Task description →
Repeat, exactly and alone, every line from the line that contains "2018: The Case" to the end of the entries.

Data →
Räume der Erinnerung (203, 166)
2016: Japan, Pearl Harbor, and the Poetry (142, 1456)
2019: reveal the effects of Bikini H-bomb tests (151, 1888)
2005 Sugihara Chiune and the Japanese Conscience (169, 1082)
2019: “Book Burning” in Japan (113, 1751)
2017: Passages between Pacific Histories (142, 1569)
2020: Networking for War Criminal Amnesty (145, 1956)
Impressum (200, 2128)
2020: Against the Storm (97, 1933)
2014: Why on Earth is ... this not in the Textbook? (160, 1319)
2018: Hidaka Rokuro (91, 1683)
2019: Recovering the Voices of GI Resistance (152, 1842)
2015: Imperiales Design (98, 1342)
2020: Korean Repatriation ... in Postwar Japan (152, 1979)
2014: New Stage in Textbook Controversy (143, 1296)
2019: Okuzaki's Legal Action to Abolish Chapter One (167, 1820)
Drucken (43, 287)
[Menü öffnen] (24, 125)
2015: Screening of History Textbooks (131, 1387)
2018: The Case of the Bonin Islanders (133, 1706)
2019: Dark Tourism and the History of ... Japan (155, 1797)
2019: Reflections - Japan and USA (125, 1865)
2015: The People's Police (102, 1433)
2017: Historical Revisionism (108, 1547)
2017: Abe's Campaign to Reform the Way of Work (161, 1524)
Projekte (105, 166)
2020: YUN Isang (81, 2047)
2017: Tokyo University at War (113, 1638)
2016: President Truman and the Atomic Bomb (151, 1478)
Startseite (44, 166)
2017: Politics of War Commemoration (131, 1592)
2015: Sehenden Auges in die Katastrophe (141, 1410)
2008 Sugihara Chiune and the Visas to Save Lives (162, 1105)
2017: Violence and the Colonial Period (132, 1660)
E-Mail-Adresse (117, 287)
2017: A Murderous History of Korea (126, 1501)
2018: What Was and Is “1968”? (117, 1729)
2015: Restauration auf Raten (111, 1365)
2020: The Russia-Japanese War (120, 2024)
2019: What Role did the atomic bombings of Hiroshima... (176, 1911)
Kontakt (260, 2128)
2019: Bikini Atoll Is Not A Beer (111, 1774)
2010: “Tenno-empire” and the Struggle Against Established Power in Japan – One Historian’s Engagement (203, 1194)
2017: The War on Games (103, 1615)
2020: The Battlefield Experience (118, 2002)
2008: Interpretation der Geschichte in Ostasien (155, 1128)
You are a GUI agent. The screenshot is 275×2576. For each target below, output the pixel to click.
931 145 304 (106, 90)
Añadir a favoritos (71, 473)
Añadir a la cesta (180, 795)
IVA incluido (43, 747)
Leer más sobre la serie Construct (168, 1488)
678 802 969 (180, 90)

Task solution →
2018: The Case of the Bonin Islanders (133, 1706)
2019: Dark Tourism and the History of ... Japan (155, 1797)
2019: Reflections - Japan and USA (125, 1865)
2015: The People's Police (102, 1433)
2017: Historical Revisionism (108, 1547)
2017: Abe's Campaign to Reform the Way of Work (161, 1524)
Projekte (105, 166)
2020: YUN Isang (81, 2047)
2017: Tokyo University at War (113, 1638)
2016: President Truman and the Atomic Bomb (151, 1478)
Startseite (44, 166)
2017: Politics of War Commemoration (131, 1592)
2015: Sehenden Auges in die Katastrophe (141, 1410)
2008 Sugihara Chiune and the Visas to Save Lives (162, 1105)
2017: Violence and the Colonial Period (132, 1660)
E-Mail-Adresse (117, 287)
2017: A Murderous History of Korea (126, 1501)
2018: What Was and Is “1968”? (117, 1729)
2015: Restauration auf Raten (111, 1365)
2020: The Russia-Japanese War (120, 2024)
2019: What Role did the atomic bombings of Hiroshima... (176, 1911)
Kontakt (260, 2128)
2019: Bikini Atoll Is Not A Beer (111, 1774)
2010: “Tenno-empire” and the Struggle Against Established Power in Japan – One Historian’s Engagement (203, 1194)
2017: The War on Games (103, 1615)
2020: The Battlefield Experience (118, 2002)
2008: Interpretation der Geschichte in Ostasien (155, 1128)
You are a GUI agent. The screenshot is 275×2576. For each target below, output the pixel to click.
931 145 304 (106, 90)
Añadir a favoritos (71, 473)
Añadir a la cesta (180, 795)
IVA incluido (43, 747)
Leer más sobre la serie Construct (168, 1488)
678 802 969 (180, 90)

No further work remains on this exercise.